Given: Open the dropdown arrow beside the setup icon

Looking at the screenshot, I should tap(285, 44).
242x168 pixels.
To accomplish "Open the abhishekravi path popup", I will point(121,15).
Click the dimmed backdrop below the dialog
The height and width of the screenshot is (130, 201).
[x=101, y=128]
--
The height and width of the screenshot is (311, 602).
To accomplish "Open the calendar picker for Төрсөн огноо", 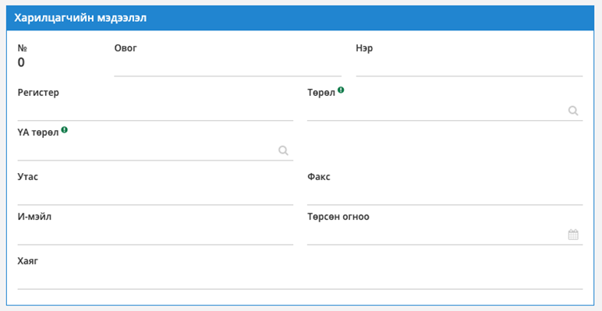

# GOAL:
Output as a JSON list of strings the rows starting at the line containing "Given: Open the" and ending at the line containing "[x=101, y=128]", both included, one string per line, with blank lines left out.

# THE COMPLETED TASK:
[
  "Given: Open the dropdown arrow beside the setup icon",
  "Looking at the screenshot, I should tap(285, 44).",
  "242x168 pixels.",
  "To accomplish \"Open the abhishekravi path popup\", I will point(121,15).",
  "Click the dimmed backdrop below the dialog",
  "The height and width of the screenshot is (130, 201).",
  "[x=101, y=128]"
]